Protect Yourself When Working With Chemicals

Through the course of your job duties, you may come into contact with dangerous chemicals. We are dedicated to ensuring your safety, so we have a Hazard Communication Program in place. The goal of this program is to make you aware of chemicals you may work with or be exposed to on the job and to help you understand the potential hazards of those chemicals. This education, which is required by the Occupational Safety & Health Act (OSHA), is also called Workers’ Right To Know. 

Safety Data Sheets

The cornerstone of a Hazard Communication Program is the Safety Data Sheet (SDS). This sheet tells you everything you need to know about a specific chemical, including the following:

  • The health hazards associated with the chemical
  • How flammable the product is, and at what temperature it may ignite
  • The reactivity of the chemical with water or other agents and how likely it is to explode
  • What personal protective equipment (PPE) is needed to work with the chemical

With information broken down into 16 different categories, the SDS form can be lengthy, which is why we also provide SDS Information Review Forms for the chemicals you may encounter on the manufacturing floor. Though you should also know where the complete SDSs are and should refer to them when specific details are needed, the Information Review Form is an easy-access, user-friendly version of a chemical’s essential information.

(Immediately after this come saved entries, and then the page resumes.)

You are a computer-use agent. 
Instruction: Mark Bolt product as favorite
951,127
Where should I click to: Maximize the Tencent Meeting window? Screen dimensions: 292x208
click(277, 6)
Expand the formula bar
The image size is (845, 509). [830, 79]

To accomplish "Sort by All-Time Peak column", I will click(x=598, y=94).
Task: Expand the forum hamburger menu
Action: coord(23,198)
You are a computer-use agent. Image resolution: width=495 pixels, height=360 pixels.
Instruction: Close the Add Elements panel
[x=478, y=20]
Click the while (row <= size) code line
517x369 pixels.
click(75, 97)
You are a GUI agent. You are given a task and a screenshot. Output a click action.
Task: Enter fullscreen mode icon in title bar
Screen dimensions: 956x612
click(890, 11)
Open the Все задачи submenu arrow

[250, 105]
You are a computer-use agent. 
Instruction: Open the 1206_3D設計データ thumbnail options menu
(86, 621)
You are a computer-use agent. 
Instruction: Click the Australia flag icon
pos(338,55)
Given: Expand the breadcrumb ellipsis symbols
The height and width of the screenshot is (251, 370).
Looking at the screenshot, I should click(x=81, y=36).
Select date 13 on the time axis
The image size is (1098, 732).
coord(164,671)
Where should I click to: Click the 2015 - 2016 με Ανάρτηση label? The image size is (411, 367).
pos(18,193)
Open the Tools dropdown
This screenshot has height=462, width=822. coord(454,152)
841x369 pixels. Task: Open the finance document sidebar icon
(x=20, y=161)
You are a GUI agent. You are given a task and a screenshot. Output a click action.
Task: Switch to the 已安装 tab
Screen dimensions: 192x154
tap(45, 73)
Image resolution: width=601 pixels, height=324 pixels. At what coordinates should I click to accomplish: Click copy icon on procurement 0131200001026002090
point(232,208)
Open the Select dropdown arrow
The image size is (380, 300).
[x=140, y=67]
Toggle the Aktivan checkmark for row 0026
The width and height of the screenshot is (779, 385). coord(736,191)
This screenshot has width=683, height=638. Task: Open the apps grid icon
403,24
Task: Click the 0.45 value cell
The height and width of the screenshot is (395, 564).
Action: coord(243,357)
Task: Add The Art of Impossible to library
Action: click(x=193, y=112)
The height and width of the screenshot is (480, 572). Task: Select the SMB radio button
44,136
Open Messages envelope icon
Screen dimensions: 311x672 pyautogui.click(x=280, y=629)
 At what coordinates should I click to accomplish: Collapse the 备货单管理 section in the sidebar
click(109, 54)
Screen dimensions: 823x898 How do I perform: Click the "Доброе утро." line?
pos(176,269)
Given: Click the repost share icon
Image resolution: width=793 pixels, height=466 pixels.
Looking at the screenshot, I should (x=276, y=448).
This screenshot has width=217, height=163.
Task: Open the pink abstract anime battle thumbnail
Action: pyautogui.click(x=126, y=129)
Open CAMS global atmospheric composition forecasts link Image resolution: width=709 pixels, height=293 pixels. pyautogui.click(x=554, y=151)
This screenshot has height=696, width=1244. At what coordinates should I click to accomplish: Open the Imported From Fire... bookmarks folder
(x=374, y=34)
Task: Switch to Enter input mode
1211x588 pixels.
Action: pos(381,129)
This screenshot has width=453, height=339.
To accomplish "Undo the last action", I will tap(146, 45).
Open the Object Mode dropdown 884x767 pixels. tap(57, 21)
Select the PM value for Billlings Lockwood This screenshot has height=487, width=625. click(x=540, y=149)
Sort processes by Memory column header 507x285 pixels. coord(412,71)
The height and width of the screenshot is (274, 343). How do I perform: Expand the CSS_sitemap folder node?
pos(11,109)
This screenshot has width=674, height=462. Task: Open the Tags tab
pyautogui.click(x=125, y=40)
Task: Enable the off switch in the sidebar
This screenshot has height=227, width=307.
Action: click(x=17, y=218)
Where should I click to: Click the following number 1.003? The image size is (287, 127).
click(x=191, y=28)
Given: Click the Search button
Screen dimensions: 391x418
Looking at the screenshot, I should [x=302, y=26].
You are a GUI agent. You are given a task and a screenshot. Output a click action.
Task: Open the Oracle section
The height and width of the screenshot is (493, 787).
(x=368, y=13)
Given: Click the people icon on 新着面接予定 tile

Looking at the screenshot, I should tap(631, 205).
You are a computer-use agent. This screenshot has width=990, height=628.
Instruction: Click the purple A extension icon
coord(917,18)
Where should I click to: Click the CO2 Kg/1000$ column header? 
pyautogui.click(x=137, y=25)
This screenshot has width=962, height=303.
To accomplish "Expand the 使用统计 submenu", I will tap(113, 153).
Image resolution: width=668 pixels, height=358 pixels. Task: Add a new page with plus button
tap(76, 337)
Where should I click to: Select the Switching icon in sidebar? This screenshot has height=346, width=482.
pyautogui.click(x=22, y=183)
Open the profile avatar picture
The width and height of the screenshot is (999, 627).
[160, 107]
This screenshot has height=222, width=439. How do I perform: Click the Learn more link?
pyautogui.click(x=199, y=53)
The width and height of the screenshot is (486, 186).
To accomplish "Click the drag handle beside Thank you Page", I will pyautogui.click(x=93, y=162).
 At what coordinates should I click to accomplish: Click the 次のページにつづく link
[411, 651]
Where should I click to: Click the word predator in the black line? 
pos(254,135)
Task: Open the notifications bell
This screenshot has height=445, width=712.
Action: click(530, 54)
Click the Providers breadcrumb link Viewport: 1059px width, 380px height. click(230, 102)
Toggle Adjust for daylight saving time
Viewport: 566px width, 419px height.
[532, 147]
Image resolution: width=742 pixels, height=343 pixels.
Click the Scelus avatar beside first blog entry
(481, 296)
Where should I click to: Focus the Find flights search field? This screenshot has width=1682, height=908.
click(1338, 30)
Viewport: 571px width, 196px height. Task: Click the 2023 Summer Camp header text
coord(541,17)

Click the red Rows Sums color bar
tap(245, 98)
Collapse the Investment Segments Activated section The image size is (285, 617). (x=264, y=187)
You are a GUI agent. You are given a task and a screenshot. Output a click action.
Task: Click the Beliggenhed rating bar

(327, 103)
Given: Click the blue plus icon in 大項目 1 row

Other important aspects of the Hazard Communication Program include the following:

  • Accurate labeling of containers that contain chemicals, including warning labels when applicable.
  • Ensuring that labels are not removed.
  • Employee training in accordance with your job duties relating to chemicals.

Important Questions to Ask

Through our Hazard Communication Program, every employee should learn the following information:

  • What chemicals might I handle or be exposed to in the workplace?
  • Where are the SDSs kept for the chemicals I am exposed to?
  • What kinds of hazards do I face when I use, or misuse, a particular chemical?
  • Do I understand the emergency procedures to follow in the event of a spill?

Though it is our goal to teach you the information you need, it is your responsibility to learn it and ask questions if necessary. You should follow all safety procedures when working around chemicals, keep in mind potential hazards and always wear appropriate PPE. You are also entitled to obtain a written copy of our Hazard Communication Program—simply ask your supervisor.

Achieving Safety Together

It may seem overwhelming to learn about all the chemicals you may handle or be exposed to, but it is important knowledge that all workers should have. Always be sure to ask questions or reference the appropriate SDS if you forget or have yet to learn about a certain chemical. Failing to do so could result in an extremely hazardous situation for you, your co-workers, and our workplace.